■ What you have to do ■
Could you say how many lines below contain the word "height"? Give the number with no other text.

■ Saved entries ■
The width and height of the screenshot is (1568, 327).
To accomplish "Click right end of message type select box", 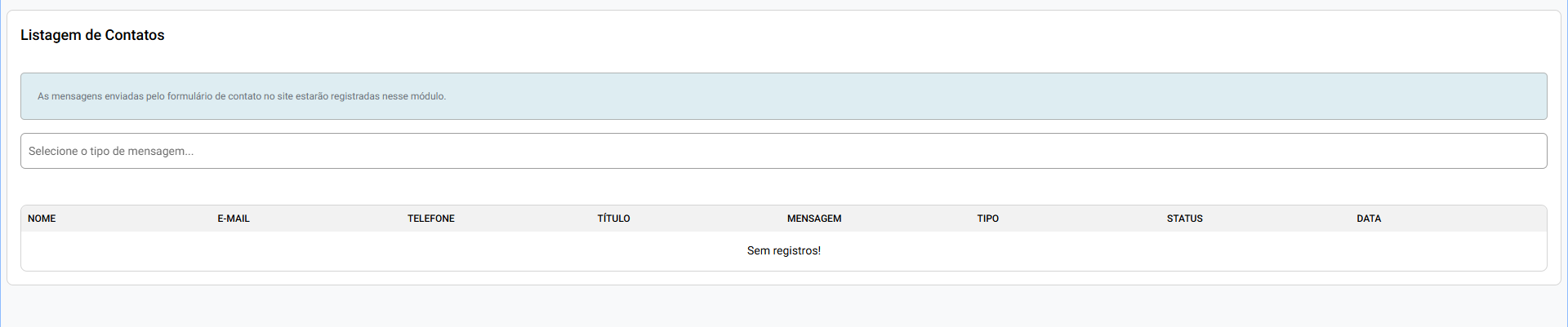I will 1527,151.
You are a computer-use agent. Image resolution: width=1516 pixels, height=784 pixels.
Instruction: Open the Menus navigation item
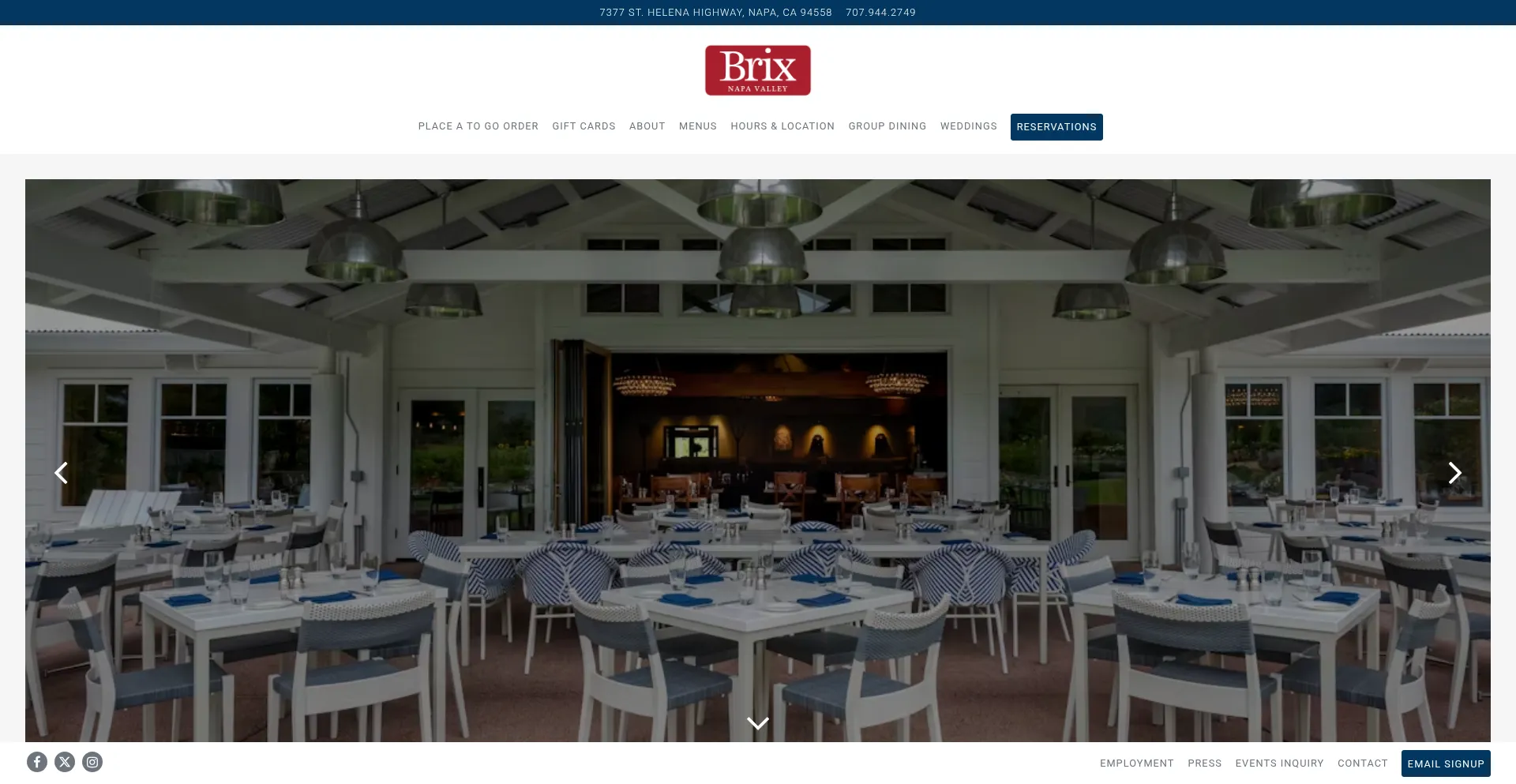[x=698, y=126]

■ Result of the task ■
2